WORK TASK:
Search the records for the word "will" and copy every line in which it occurs.

RECORDS SUPPLIED:

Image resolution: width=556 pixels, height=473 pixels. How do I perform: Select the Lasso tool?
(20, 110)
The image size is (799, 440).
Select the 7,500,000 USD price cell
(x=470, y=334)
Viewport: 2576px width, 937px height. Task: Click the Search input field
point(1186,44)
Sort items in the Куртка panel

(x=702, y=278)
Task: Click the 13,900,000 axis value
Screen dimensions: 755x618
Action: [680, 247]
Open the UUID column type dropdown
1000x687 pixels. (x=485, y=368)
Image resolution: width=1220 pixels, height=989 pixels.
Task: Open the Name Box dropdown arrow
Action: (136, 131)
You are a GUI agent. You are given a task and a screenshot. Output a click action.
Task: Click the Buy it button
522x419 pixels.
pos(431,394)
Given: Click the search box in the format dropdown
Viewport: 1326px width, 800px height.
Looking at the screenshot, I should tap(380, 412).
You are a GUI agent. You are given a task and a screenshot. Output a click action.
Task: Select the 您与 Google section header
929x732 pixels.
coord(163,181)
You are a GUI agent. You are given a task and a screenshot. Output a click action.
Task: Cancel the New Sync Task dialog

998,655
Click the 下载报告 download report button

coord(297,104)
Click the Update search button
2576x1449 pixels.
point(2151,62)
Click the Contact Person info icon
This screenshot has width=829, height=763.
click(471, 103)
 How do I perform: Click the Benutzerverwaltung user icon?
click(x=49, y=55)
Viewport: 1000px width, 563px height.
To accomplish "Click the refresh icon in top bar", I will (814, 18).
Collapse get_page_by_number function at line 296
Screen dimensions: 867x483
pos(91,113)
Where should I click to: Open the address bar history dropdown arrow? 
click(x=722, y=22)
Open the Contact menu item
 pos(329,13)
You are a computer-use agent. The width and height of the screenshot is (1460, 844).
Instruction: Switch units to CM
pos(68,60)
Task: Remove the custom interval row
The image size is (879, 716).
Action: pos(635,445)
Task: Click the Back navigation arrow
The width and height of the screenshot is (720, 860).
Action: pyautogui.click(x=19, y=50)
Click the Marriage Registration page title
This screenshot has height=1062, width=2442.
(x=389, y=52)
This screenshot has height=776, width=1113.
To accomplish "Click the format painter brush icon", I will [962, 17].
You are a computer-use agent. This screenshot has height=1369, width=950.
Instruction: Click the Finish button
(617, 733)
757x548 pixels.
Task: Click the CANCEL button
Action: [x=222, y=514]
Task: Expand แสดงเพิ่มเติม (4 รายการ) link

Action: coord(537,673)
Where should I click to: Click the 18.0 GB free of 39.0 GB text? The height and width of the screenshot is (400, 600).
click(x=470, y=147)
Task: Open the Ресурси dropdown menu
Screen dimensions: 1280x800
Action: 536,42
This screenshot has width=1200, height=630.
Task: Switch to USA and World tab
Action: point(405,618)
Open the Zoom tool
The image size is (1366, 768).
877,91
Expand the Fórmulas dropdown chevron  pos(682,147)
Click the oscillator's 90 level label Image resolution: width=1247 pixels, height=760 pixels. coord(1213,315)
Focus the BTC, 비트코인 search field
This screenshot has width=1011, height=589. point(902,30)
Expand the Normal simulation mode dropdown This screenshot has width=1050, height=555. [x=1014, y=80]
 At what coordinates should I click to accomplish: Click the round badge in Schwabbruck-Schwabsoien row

PROBLEM SOLUTION:
To accomplish "Click the refresh icon in top bar", I will (814, 18).
To accomplish "Click the format painter brush icon", I will [962, 17].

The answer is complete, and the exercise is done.